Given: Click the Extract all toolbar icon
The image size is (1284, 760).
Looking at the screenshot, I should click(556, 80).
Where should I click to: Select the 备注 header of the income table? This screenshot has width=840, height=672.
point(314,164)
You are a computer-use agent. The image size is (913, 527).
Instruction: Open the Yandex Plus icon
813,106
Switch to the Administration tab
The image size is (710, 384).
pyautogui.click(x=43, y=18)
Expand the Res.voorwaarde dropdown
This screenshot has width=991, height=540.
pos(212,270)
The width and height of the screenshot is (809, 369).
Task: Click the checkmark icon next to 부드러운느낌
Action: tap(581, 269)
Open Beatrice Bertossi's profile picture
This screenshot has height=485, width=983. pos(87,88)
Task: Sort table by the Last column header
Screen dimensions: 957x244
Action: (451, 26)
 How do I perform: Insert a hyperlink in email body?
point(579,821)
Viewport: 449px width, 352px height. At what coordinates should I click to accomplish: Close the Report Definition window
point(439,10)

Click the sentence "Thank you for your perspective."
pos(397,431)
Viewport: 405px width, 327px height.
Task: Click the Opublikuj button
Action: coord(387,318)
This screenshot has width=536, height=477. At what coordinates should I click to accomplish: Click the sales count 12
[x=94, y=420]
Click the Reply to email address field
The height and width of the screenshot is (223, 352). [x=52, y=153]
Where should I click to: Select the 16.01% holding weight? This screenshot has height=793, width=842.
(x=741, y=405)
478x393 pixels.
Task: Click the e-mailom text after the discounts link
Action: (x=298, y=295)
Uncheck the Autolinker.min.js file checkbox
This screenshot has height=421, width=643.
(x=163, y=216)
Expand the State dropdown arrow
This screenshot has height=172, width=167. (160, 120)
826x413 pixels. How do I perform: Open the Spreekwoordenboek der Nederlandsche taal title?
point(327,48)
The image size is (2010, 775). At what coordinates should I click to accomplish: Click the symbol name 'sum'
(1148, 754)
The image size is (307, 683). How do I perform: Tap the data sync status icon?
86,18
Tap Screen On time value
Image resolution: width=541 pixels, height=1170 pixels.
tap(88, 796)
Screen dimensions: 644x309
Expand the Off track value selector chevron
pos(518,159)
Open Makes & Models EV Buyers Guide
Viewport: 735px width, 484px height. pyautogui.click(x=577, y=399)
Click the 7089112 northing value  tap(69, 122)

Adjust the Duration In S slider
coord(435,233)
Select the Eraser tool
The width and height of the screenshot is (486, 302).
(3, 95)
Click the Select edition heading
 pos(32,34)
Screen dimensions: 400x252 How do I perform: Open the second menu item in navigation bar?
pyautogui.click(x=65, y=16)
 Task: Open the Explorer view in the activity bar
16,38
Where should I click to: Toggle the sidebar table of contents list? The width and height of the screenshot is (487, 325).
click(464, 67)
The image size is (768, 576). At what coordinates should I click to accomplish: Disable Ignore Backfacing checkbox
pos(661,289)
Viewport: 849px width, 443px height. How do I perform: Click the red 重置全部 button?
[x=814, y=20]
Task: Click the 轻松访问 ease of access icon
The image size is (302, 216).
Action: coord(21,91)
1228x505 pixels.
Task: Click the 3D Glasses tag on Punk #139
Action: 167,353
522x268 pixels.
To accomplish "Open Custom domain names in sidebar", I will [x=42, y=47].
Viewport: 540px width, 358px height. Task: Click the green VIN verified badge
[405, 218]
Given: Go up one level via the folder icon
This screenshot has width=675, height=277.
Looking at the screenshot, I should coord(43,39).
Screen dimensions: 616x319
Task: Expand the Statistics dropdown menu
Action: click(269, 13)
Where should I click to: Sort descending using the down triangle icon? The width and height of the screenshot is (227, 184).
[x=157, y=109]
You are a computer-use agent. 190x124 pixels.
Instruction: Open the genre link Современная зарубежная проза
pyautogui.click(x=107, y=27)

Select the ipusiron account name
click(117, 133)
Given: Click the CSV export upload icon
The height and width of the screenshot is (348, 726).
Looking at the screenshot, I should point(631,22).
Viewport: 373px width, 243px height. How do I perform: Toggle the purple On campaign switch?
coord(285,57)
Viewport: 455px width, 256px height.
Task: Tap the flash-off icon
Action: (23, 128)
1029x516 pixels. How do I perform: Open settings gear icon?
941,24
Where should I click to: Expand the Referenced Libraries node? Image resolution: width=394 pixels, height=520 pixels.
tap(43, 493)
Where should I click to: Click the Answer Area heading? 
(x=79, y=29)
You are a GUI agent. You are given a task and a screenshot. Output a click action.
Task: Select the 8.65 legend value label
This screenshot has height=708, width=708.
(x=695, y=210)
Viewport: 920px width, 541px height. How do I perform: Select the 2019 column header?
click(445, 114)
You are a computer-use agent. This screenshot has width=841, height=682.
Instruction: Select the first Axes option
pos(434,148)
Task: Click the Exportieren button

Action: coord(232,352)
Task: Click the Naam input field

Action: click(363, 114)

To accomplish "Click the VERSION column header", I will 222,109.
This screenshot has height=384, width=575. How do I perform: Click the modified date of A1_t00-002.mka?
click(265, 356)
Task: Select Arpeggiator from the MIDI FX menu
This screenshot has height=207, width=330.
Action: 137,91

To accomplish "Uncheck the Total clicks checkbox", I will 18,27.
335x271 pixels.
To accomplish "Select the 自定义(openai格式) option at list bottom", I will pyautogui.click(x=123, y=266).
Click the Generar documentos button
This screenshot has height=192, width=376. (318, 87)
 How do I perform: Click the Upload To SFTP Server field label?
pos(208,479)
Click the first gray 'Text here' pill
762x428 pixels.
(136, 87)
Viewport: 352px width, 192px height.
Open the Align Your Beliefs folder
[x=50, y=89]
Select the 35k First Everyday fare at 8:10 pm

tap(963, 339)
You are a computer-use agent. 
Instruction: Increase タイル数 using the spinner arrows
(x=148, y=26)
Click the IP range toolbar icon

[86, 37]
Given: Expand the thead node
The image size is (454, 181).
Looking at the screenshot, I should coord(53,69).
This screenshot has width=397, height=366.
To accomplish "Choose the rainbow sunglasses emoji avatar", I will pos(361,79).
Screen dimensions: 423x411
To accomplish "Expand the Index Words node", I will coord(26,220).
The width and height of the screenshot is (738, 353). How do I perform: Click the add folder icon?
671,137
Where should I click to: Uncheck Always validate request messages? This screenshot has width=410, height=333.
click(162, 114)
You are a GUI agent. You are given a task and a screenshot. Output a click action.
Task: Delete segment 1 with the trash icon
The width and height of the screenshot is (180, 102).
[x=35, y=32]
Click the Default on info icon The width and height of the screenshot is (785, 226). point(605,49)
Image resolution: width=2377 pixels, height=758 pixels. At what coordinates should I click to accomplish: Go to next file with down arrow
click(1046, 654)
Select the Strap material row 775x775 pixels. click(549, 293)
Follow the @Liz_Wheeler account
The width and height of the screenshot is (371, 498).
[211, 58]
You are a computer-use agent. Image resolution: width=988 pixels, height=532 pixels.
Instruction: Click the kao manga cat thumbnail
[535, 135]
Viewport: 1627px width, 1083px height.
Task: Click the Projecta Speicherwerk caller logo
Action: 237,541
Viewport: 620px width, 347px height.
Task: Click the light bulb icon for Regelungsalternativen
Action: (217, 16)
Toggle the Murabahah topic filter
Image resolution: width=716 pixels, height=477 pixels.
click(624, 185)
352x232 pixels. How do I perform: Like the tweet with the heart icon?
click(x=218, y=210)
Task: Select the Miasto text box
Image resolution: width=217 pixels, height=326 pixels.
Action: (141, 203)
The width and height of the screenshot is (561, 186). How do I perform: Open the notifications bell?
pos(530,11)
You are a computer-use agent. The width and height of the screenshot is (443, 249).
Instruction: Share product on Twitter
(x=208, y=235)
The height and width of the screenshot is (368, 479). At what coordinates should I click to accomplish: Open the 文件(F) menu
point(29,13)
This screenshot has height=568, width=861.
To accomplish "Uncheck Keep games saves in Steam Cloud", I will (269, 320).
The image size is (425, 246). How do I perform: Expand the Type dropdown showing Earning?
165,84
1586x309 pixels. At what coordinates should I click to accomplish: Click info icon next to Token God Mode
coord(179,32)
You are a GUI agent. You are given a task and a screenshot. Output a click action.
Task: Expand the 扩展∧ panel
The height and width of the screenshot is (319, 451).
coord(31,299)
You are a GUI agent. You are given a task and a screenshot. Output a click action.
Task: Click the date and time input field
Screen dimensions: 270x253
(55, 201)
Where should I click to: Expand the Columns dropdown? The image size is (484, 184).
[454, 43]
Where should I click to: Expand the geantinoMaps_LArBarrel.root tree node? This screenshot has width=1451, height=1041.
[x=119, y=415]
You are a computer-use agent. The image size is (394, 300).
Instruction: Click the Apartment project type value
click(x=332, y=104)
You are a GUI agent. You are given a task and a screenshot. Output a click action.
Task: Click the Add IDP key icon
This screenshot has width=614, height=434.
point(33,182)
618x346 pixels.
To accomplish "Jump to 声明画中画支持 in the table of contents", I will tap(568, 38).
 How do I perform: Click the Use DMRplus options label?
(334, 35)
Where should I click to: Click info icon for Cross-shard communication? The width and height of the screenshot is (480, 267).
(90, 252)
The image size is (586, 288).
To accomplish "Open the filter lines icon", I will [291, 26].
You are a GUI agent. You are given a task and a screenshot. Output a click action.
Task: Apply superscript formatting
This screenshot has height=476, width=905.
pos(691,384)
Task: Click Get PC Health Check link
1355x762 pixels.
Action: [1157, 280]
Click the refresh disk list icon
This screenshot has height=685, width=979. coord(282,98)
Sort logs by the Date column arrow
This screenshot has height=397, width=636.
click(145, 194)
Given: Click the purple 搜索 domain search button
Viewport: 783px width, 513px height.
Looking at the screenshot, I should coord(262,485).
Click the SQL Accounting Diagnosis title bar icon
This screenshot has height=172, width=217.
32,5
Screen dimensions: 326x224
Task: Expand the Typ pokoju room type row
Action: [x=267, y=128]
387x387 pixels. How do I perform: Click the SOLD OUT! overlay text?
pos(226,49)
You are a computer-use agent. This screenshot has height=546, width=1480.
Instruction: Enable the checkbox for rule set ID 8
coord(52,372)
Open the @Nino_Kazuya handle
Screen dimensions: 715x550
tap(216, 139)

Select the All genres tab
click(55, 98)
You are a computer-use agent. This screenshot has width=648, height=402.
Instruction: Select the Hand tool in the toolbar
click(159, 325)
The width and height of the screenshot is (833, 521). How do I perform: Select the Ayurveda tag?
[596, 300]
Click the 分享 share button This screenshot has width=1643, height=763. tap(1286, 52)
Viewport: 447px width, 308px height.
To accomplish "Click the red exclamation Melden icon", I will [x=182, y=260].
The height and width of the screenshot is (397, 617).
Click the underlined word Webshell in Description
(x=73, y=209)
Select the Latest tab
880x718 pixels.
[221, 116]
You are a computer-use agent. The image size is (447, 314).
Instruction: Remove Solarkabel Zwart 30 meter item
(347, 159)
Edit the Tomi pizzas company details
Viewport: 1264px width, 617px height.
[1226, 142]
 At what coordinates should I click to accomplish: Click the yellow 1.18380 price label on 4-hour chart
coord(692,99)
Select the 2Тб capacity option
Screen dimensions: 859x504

> Exercise goal: Would you please show every line of the material above that includes the string "filter"?

> Solution for this problem:
Toggle the Murabahah topic filter
To accomplish "Open the filter lines icon", I will [291, 26].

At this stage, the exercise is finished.